The required output is the lines from the one with "Viewport: 812px width, 1497px" through the end of the data, repeated verbatim, with no pictures included.
------------------------------
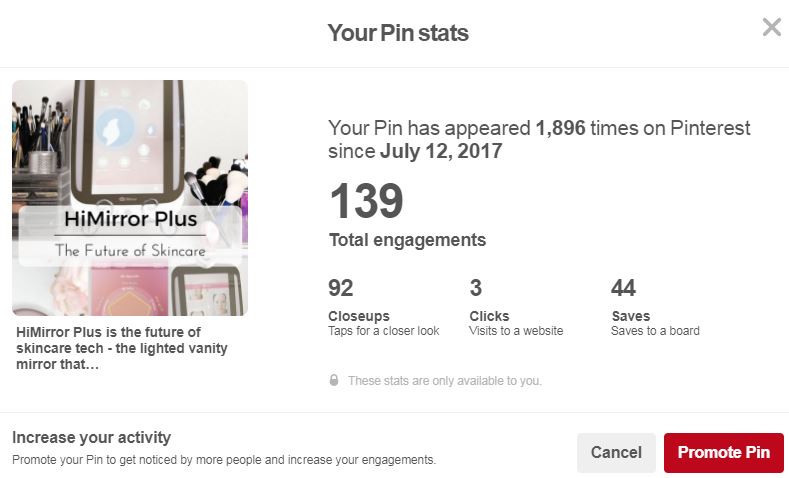Viewport: 789px width, 478px height.
Task: Click the 'Increase your activity' heading
Action: [92, 437]
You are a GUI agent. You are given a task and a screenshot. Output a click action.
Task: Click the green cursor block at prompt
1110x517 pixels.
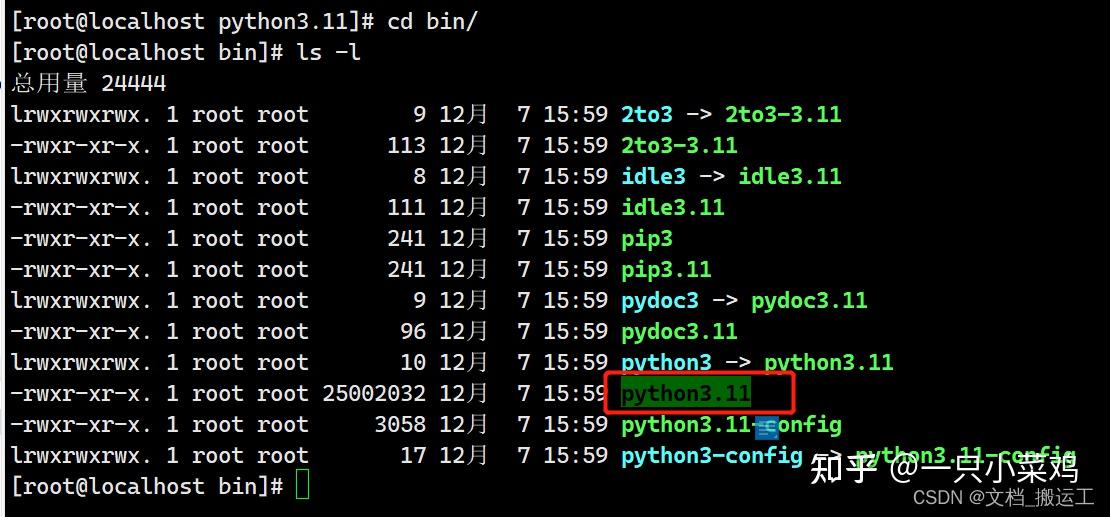coord(302,486)
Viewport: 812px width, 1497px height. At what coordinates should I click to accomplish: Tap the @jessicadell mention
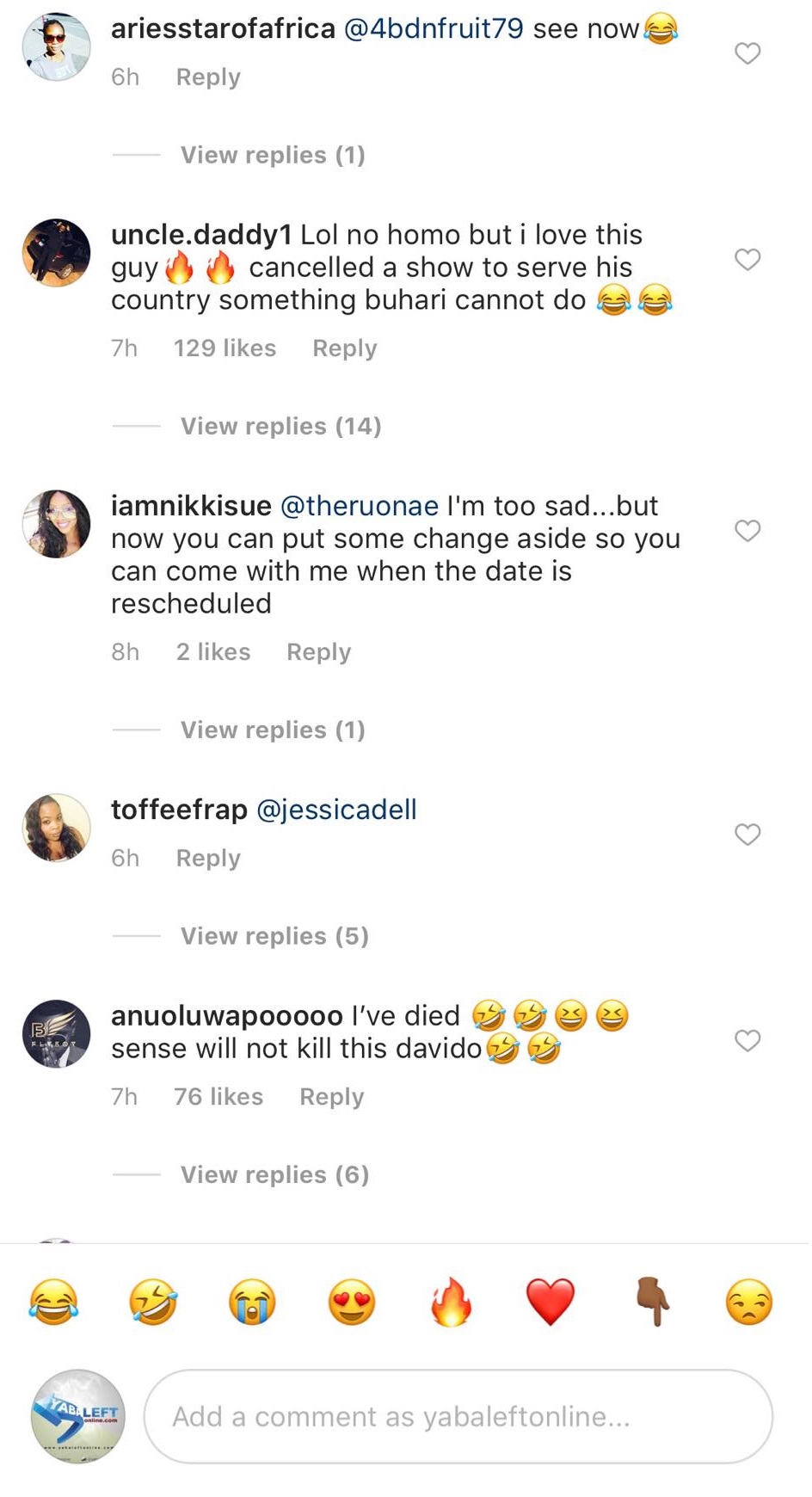pyautogui.click(x=336, y=810)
------------------------------
Exercise output:
Viewport: 812px width, 1497px height. At what coordinates should I click to accomplish: Tap the @jessicadell mention
pyautogui.click(x=336, y=810)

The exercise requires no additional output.